For all of us, it’s a slow but steady journey from the traditional security practices of the past to the new business realities of the future. That’s a difficult perspective for organisations who like to see clearly-bounded projects based on well-defined business cases. It’s easier to talk about specific consequences of De-perimeterisation, such as the impact of dissolving network perimeters and the need for intrinsically secure protocols and good endpoint security. There many excellent position papers on these subjects to be found on the Jericho Forum Web site. But the underpinning paradigm shift is the need to view security from a different standpoint, to adopt a new mindset and a fresh approach to strategy. That’s why some people get it and others don’t.

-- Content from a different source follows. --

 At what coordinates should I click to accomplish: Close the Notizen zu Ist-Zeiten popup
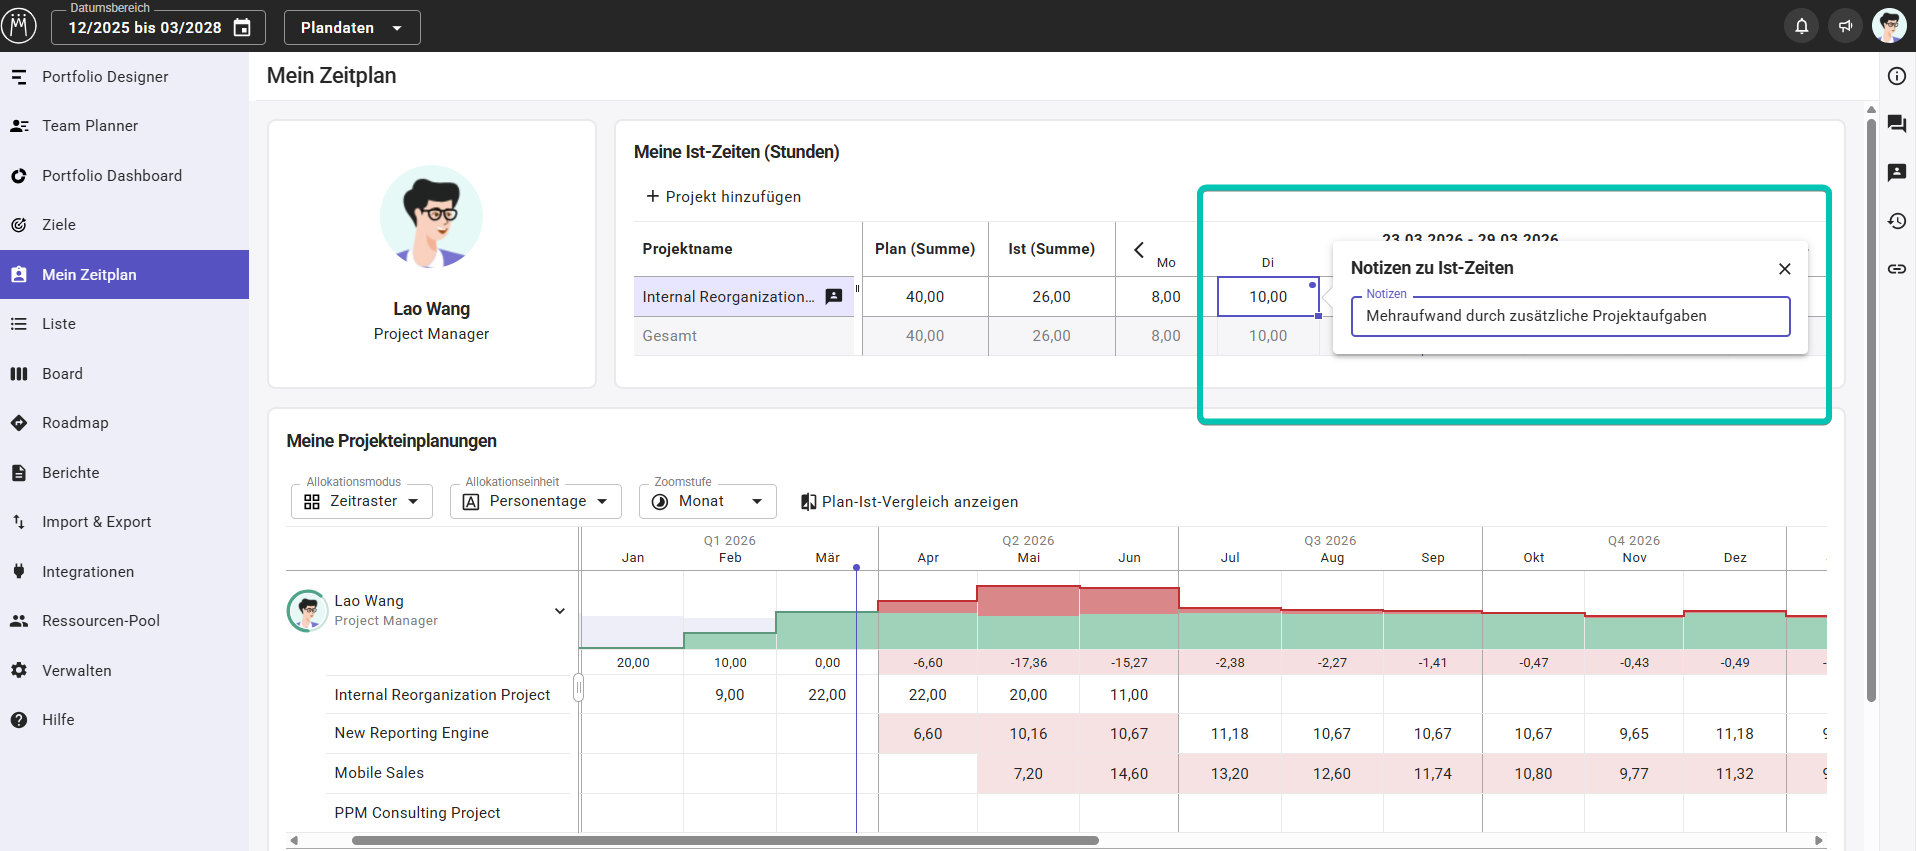[x=1784, y=269]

Security was simpler in the past. A security manager would be tasked with safeguarding the security of a fixed set of users, data and systems operating within clearly-defined geographic or logical boundaries. In the future, the challenge will be quite different. The security manager of the future will need to devise solutions to safeguard the business operations and intellectual property of an assorted, frequently-changing set of users, operating independently using an assortment of consumer equipment, and sharing diverse systems across public networks. It’s an entirely different proposition, made infinitely more difficult by the economics and constraints of numerous legacy systems and practices.
What should a security manager do? The answer depends on your starting point, your timescale for results and your level of ambition. It can’t happen overnight. And it’s not a case of simply applying existing solutions with greater effort and budget. Or of attempting to hold back the introduction of new-style business practices. It requires a new architecture and a portfolio of initiatives to enhance user education, application security, endpoint security and enable federated identity management. And all of this needs to done against a shifting technology landscape of progressive virtualisation of infrastructure and consumerisation of client devices.
The primary purpose of such an action plan is to prepare the organisation for the future, not to address immediate problems. That’s a leap of faith – which is the hardest type of investment to justify. It’s certainly not easy. But De-perimeterisation is inevitable, imminent and inescapable. So start working now on your survival strategy.